Give back every entry below, exactly as written.

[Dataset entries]
****************

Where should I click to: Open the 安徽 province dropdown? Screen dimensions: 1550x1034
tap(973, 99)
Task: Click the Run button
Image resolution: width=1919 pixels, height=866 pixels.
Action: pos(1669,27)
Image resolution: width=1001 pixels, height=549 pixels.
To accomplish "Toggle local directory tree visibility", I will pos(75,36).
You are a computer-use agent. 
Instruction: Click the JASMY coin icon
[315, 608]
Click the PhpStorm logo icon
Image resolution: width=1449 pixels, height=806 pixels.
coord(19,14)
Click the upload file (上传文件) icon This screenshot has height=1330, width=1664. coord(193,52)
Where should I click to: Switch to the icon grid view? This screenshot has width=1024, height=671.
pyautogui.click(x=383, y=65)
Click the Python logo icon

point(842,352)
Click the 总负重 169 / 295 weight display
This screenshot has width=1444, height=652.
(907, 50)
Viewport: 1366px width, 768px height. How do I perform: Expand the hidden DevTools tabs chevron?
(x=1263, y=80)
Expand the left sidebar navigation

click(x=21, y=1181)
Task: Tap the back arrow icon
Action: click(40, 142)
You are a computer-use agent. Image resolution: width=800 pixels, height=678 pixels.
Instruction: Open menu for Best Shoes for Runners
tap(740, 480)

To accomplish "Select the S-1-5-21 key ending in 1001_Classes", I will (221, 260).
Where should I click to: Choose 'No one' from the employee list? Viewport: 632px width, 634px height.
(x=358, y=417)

****************

_RESULT BELOW_.
Where should I click to: Open the 安徽 province dropdown? Screen dimensions: 1550x1034
tap(973, 99)
Task: Click the Run button
Image resolution: width=1919 pixels, height=866 pixels.
Action: pos(1669,27)
Image resolution: width=1001 pixels, height=549 pixels.
To accomplish "Toggle local directory tree visibility", I will pos(75,36).
You are a computer-use agent. 
Instruction: Click the JASMY coin icon
[315, 608]
Click the PhpStorm logo icon
Image resolution: width=1449 pixels, height=806 pixels.
coord(19,14)
Click the upload file (上传文件) icon This screenshot has height=1330, width=1664. coord(193,52)
Where should I click to: Switch to the icon grid view? This screenshot has width=1024, height=671.
pyautogui.click(x=383, y=65)
Click the Python logo icon

point(842,352)
Click the 总负重 169 / 295 weight display
This screenshot has width=1444, height=652.
(907, 50)
Viewport: 1366px width, 768px height. How do I perform: Expand the hidden DevTools tabs chevron?
(x=1263, y=80)
Expand the left sidebar navigation

click(x=21, y=1181)
Task: Tap the back arrow icon
Action: click(40, 142)
You are a computer-use agent. Image resolution: width=800 pixels, height=678 pixels.
Instruction: Open menu for Best Shoes for Runners
tap(740, 480)

To accomplish "Select the S-1-5-21 key ending in 1001_Classes", I will (221, 260).
Where should I click to: Choose 'No one' from the employee list? Viewport: 632px width, 634px height.
(x=358, y=417)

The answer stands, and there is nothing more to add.